Screenshot grounding data
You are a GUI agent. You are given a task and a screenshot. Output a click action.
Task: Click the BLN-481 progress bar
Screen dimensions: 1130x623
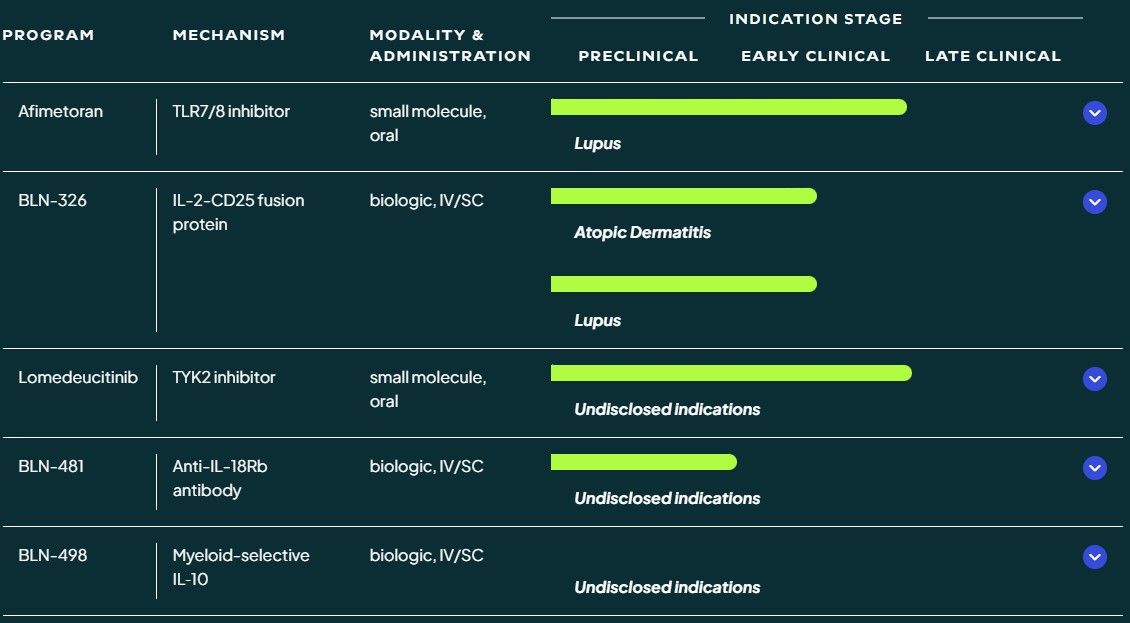point(644,462)
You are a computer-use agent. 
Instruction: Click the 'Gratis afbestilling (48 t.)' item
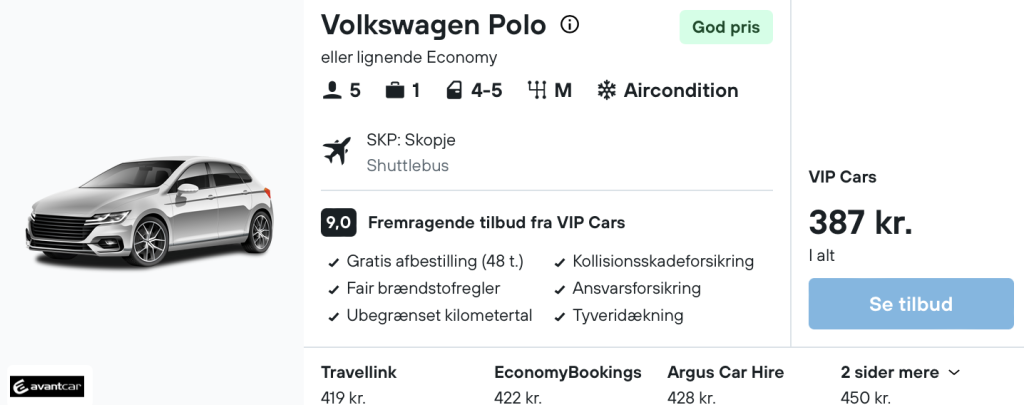point(435,261)
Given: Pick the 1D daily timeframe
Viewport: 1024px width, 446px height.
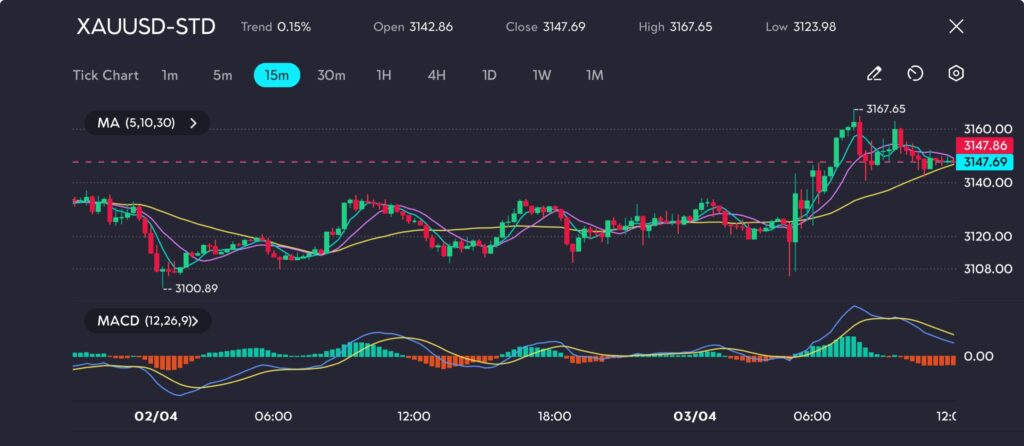Looking at the screenshot, I should tap(489, 75).
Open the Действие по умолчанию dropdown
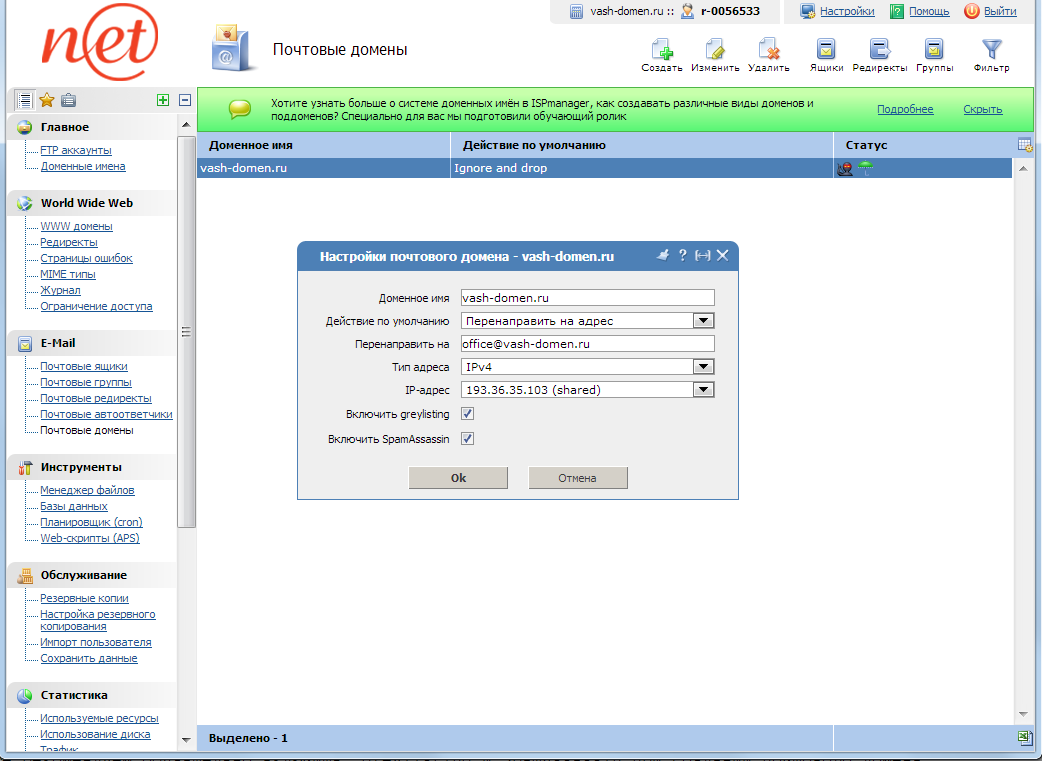This screenshot has height=761, width=1042. (x=704, y=321)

• **WORK REQUIRED**
Once the pictures are set aside, the remaining data must be transcribed exactly.

• **ANSWER TO THIS TASK**
You are a GUI agent. You are given a task and a screenshot. Output a click action.
Task: Click the BLN-481 progress bar
Screen dimensions: 1130x623
point(644,462)
You are a computer-use agent. 
Instruction: Click the 'Gratis afbestilling (48 t.)' item
point(435,261)
Given: Pick the 1D daily timeframe
Viewport: 1024px width, 446px height.
Looking at the screenshot, I should tap(489, 75).
Open the Действие по умолчанию dropdown
This screenshot has height=761, width=1042. (x=704, y=321)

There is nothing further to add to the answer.